# Dallapiccola, Malipiero: two great contemporary composers



## myaskovsky2002 (Oct 3, 2010)

Malipiero:









[yt]


----------



## hespdelk (Mar 19, 2011)

I have always liked Malipiero's early Sinfonia del mare - different in style from his later work, but so full of imagination, I think audiences would like it... it sounds a bit like Strauss or early Bartok, but with a stronger impressionistic influence.. 
His violin concerto is also worth exploring.

I wish there were better recordings of his music around.. especially the symphonies, the old Marco Polo set doesn't really do them justice.. though I have heard good things about CPO's recent release of his complete piano concertos (an SACD no less!).
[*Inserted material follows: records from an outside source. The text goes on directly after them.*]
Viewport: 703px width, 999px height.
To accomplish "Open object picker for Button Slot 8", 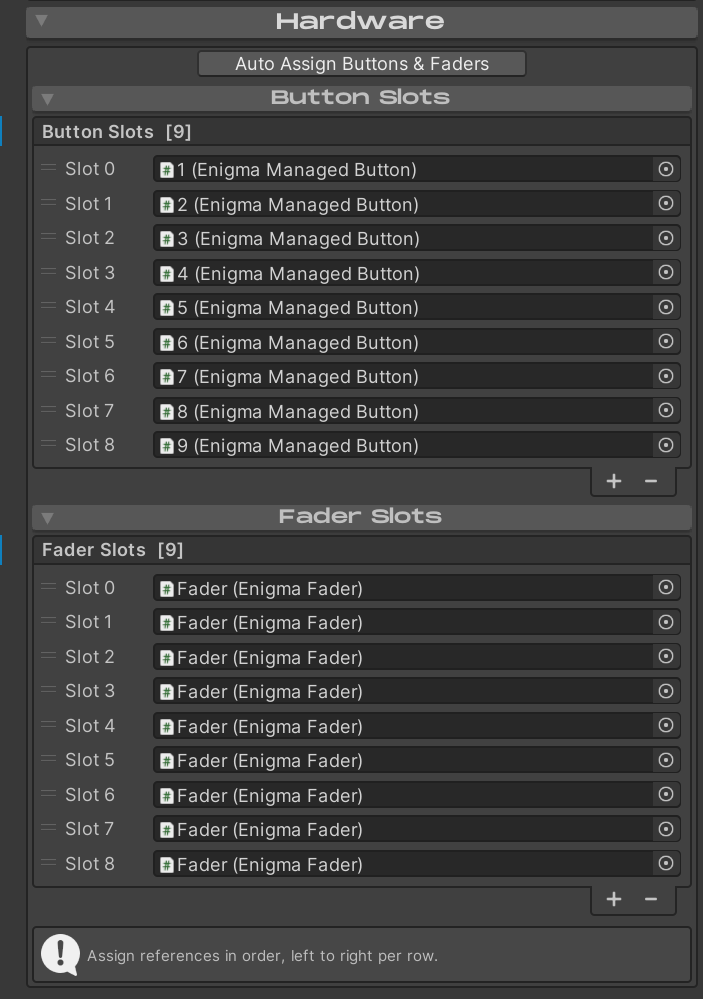I will [665, 445].
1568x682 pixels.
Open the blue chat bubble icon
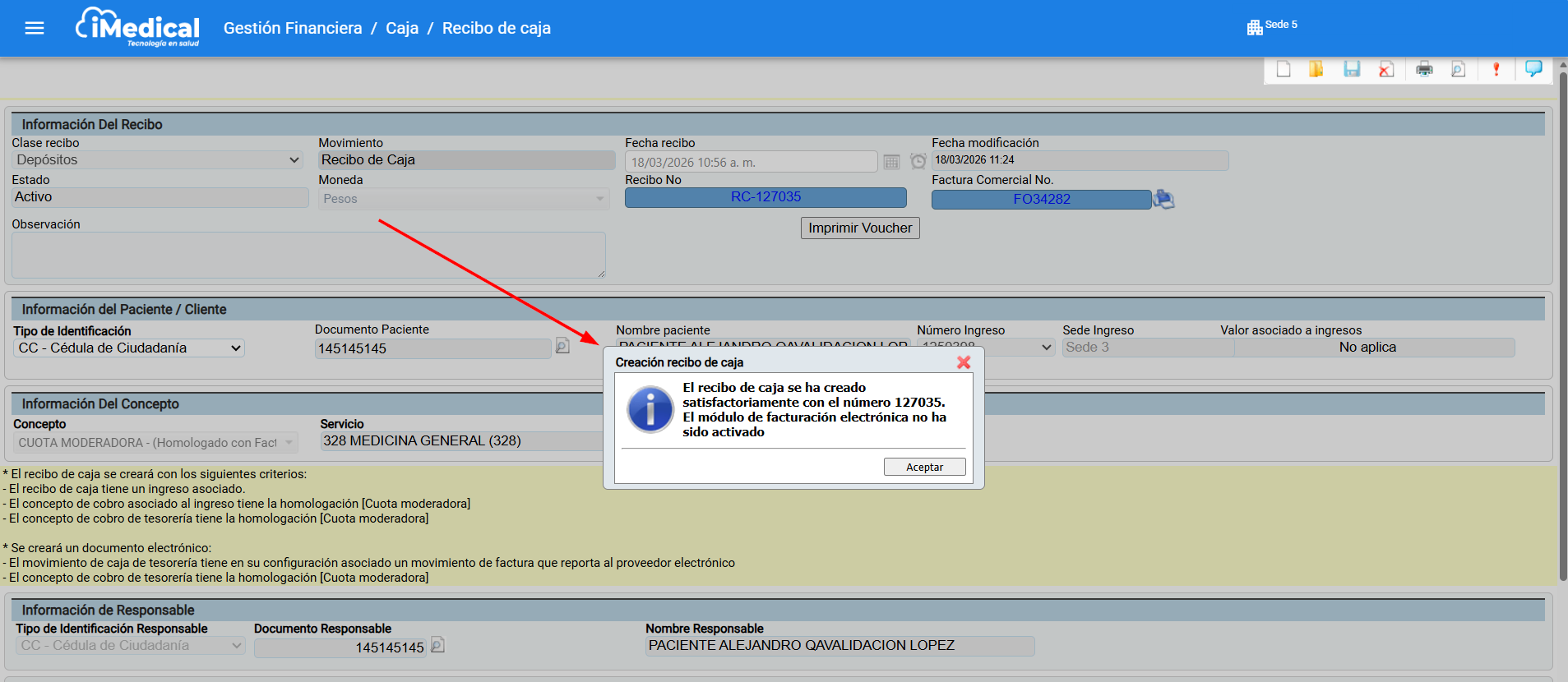1533,69
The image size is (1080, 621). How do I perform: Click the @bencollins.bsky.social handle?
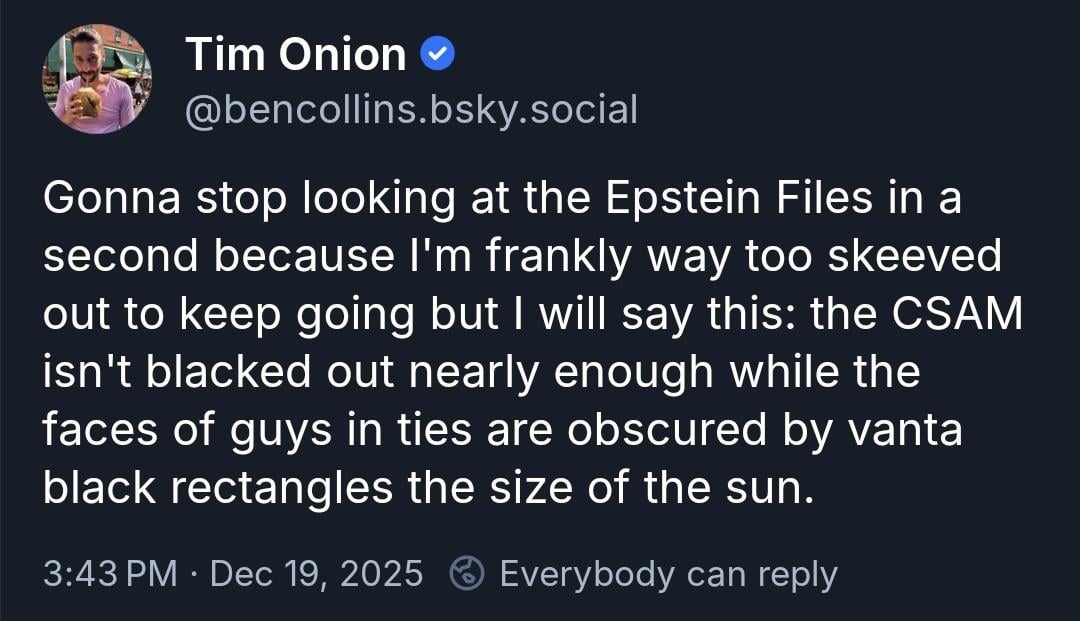pyautogui.click(x=411, y=109)
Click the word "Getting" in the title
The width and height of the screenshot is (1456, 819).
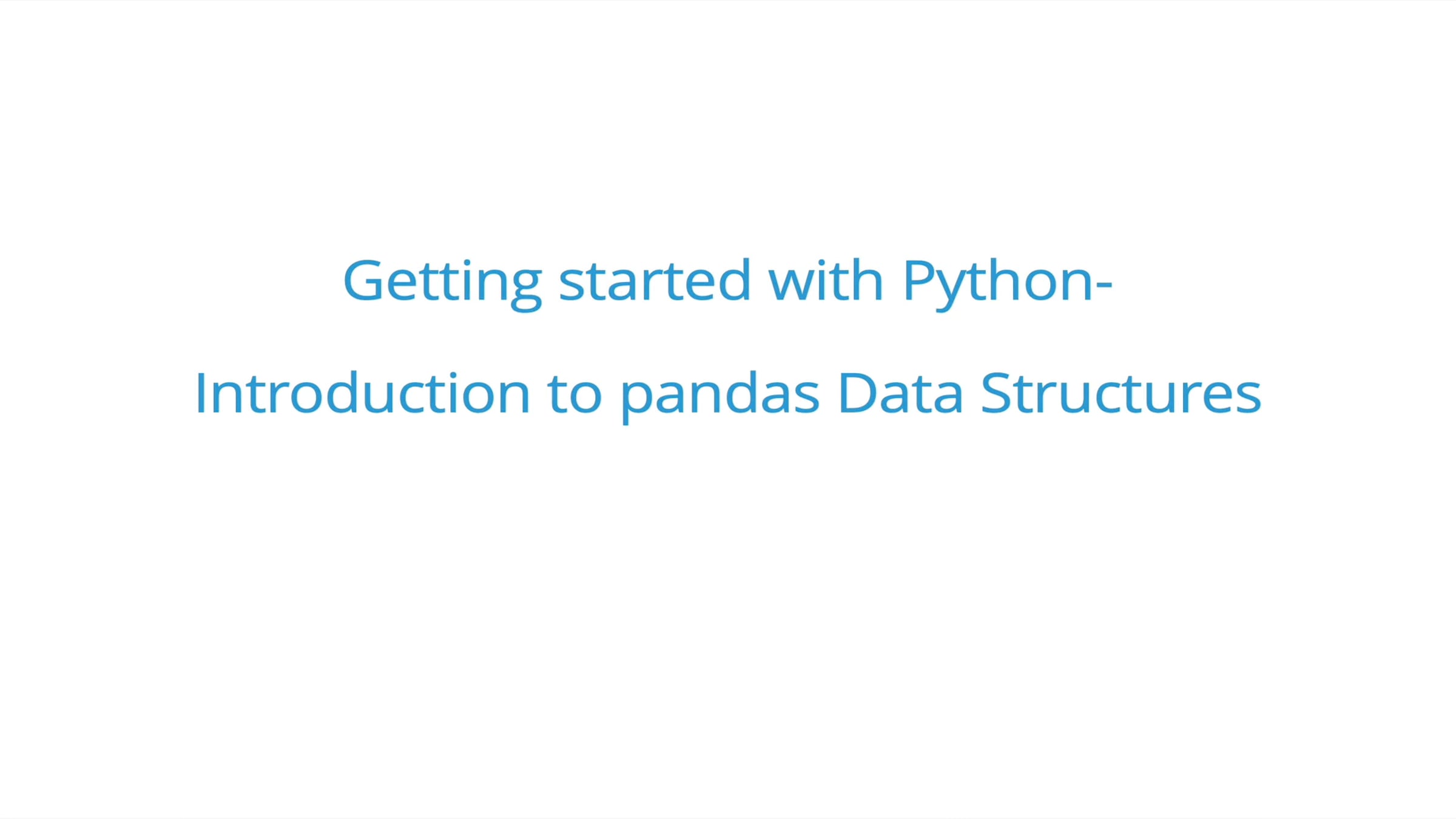click(442, 281)
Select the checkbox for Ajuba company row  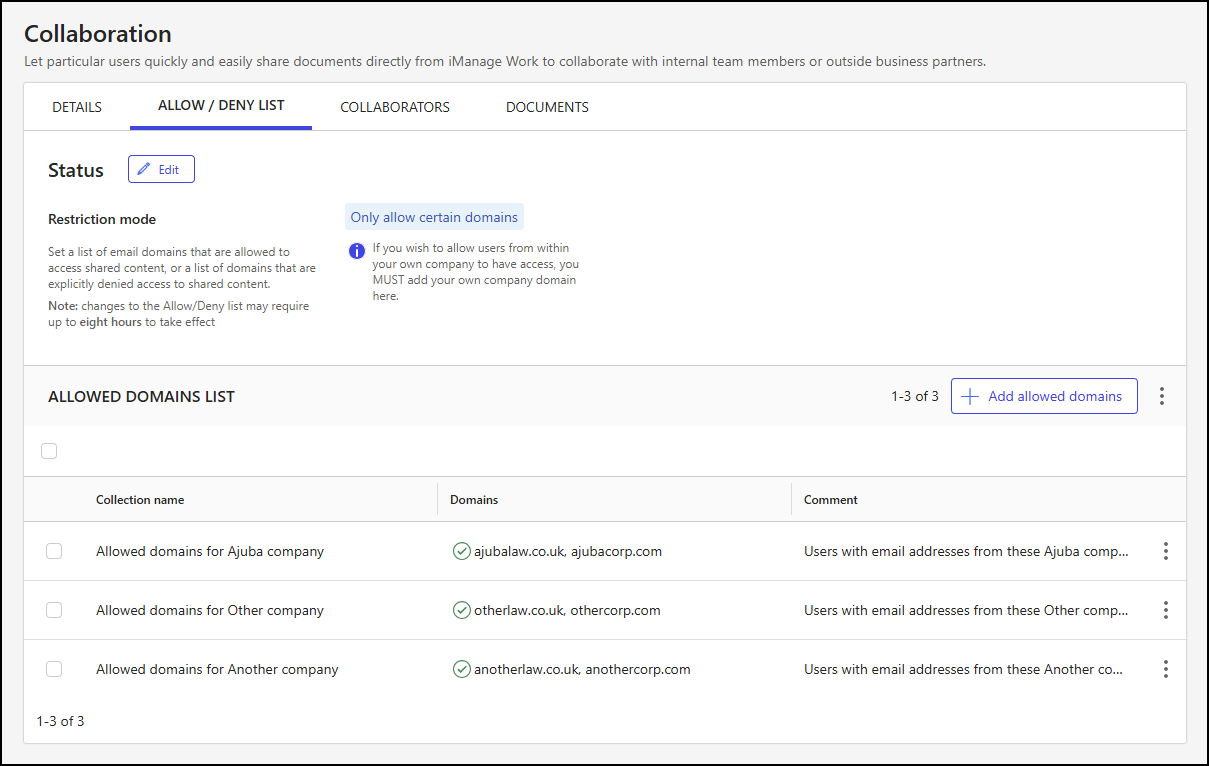point(54,551)
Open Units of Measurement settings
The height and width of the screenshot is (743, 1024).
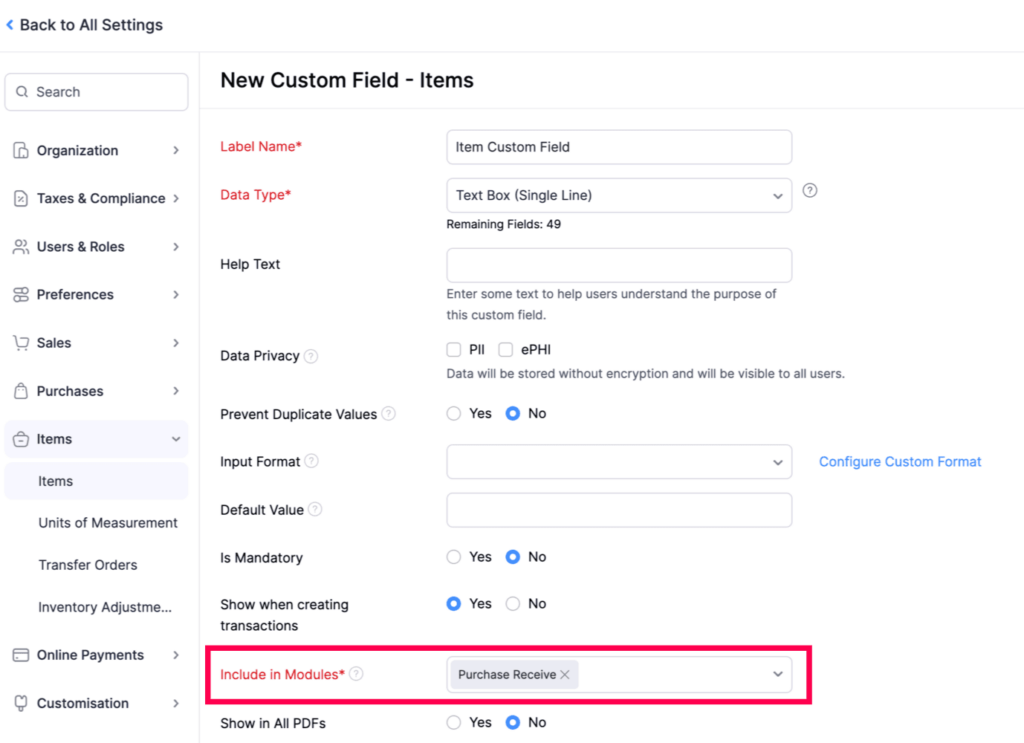tap(108, 523)
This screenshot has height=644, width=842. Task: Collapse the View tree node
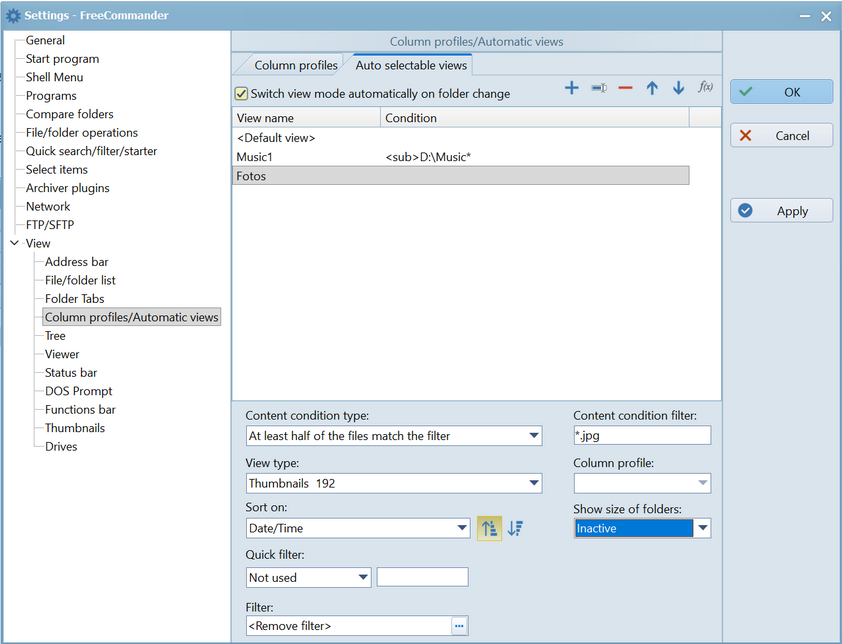point(14,243)
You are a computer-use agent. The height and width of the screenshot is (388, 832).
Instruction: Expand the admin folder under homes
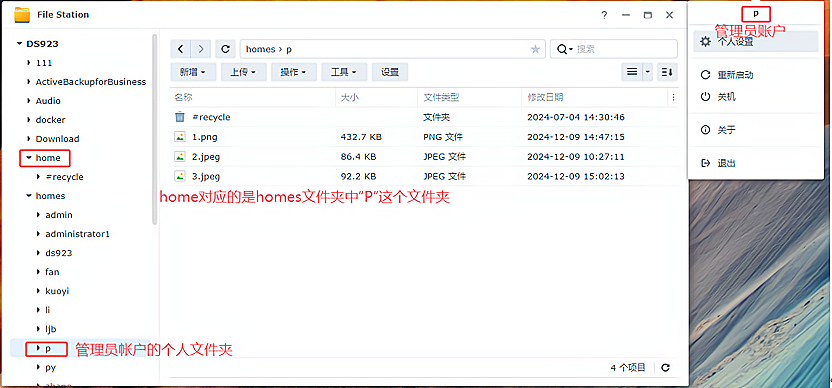(x=38, y=215)
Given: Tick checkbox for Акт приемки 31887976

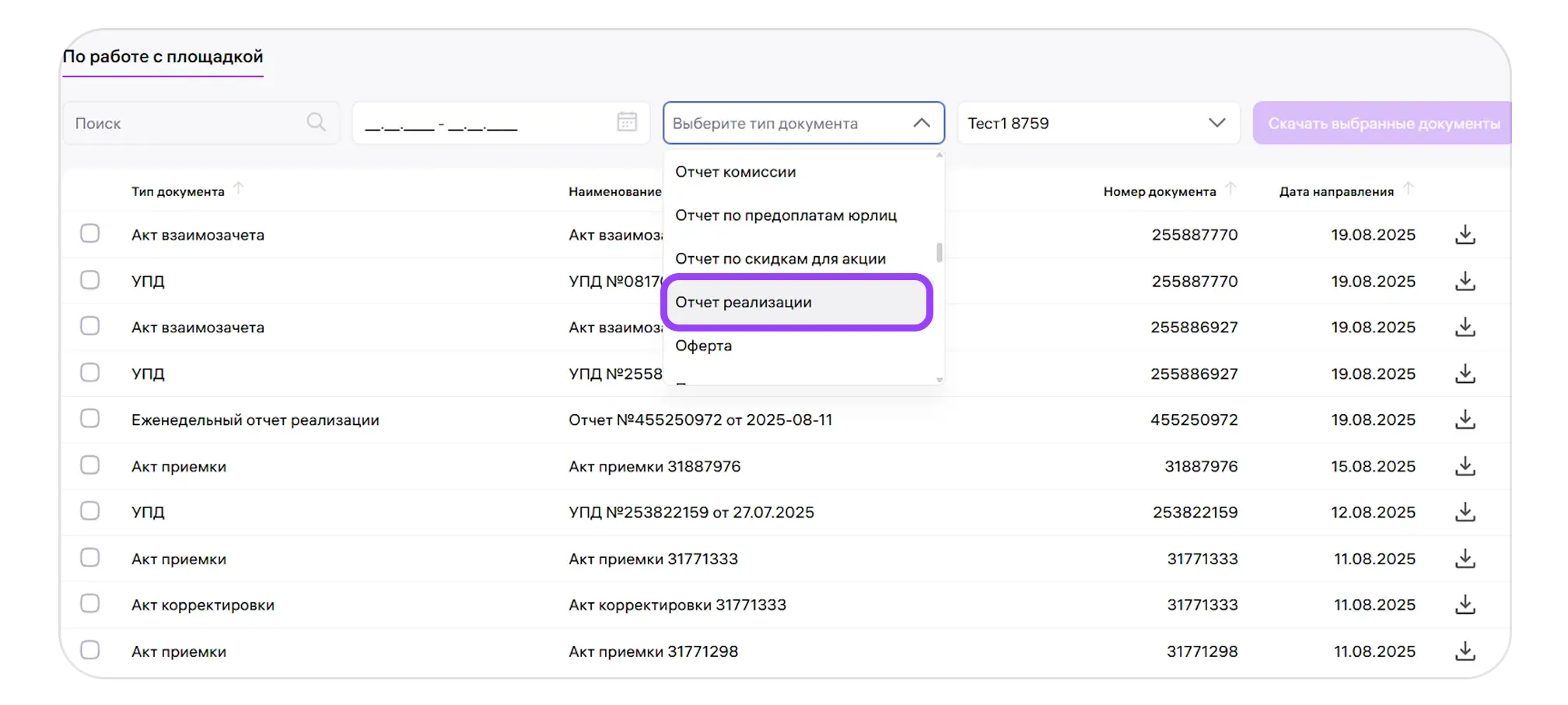Looking at the screenshot, I should 90,465.
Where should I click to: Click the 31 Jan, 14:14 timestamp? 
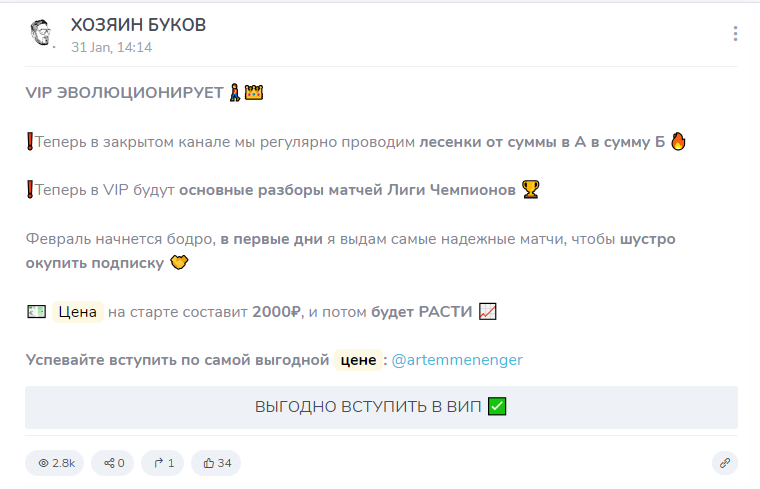[111, 47]
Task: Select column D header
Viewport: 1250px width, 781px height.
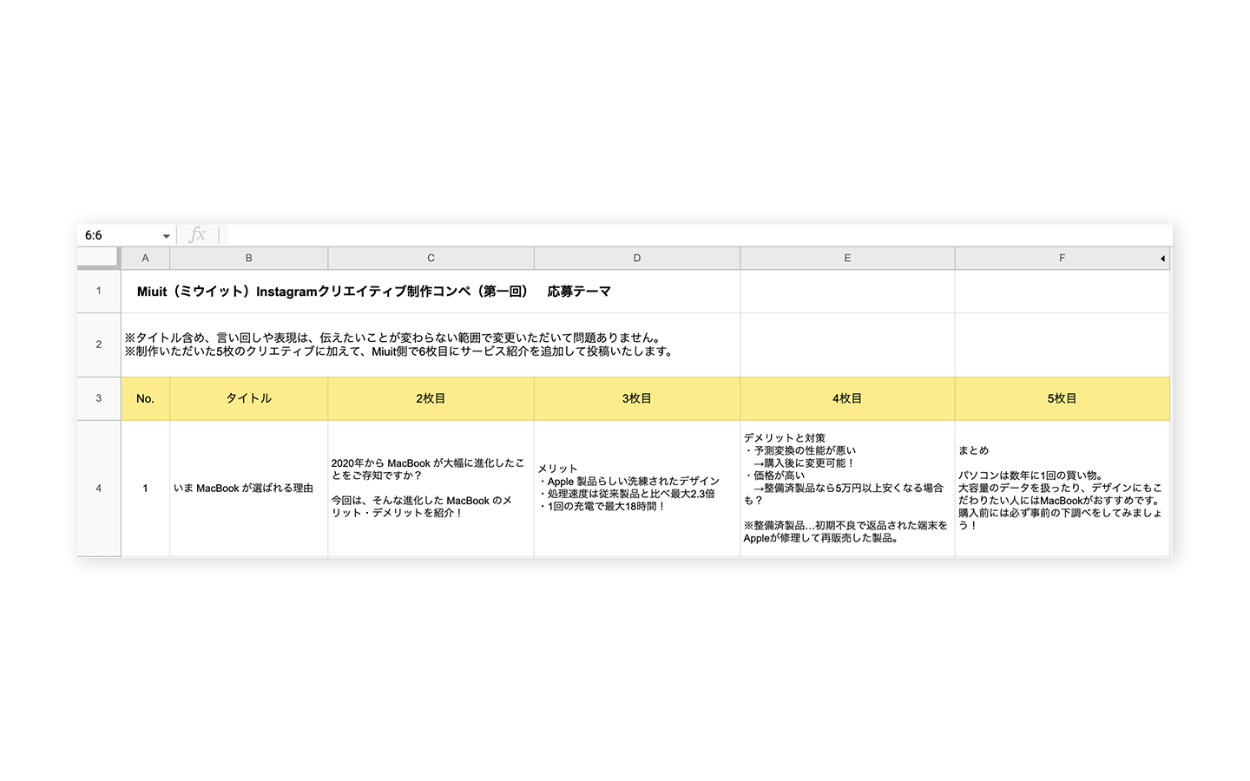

The music of Dallapiccola I do not know so well, recordings are few nad hard to come by...


----------



## violadude (May 2, 2011)

I don't know much of Dallapiccola but I'm sure his music is pretty good.

I have a recording of all 8 of Malipiero's string quartets and I think they are great! Fun stuff.


----------



## Taneyev (Jan 19, 2009)

violadude said:


> I don't know much of Dallapiccola but I'm sure his music is pretty good.
> 
> I have a recording of all 8 of Malipiero's string quartets and I think they are great! Fun stuff.


Same with me.


----------



## violadude (May 2, 2011)

Odnoposoff said:


> Same with me.


Which recording do you have?


----------



## Art Rock (Nov 28, 2009)

"Contemporary" now includes composers who died in the seventies?


----------



## Taneyev (Jan 19, 2009)

violadude said:


> Which recording do you have?


Orpheus SQ on 2 ASV. There were a famous recording of Nº1 by the old Stuyvesand SQ , but it was OOP for years.


----------



## Delicious Manager (Jul 16, 2008)

I have been an ardent advocate of Dallapiccola's music for around 20 years. To those unfamiliar with his music, I tend to describe him as a 'Mediterranean Berg'. The Chandos series of his orchestral music is exemplary. Malipiero is a tougher nut to crack for me; I find his style rather dry and lacking in soul. His cause is not helped by a set of, frankly, mediocre Marco Polo reocrdings of his numerous symphonies (now reissued on Naxos).

If you like Malipiero, you will probably like Goffredo Petrassi.


----------



## myaskovsky2002 (Oct 3, 2010)

Art Rock said:


> "Contemporary" now includes composers who died in the seventies?


Well....Contemporary is indeed a very vague concept...Let's say XXth and XXIst centuries...

Martin, embarrassed


----------



## myaskovsky2002 (Oct 3, 2010)

Delicious Manager said:


> I have been an ardent advocate of Dallapiccola's music for around 20 years. To those unfamiliar with his music, I tend to describe him as a 'Mediterranean Berg'. The Chandos series of his orchestral music is exemplary. Malipiero is a tougher nut to crack for me; I find his style rather dry and lacking in soul. His cause is not helped by a set of, frankly, mediocre Marco Polo reocrdings of his numerous symphonies (now reissued on Naxos).
> 
> If you like Malipiero, you will probably like Goffredo Petrassi.


I don't know Petrassi, could you post an example? Thks

Martin


----------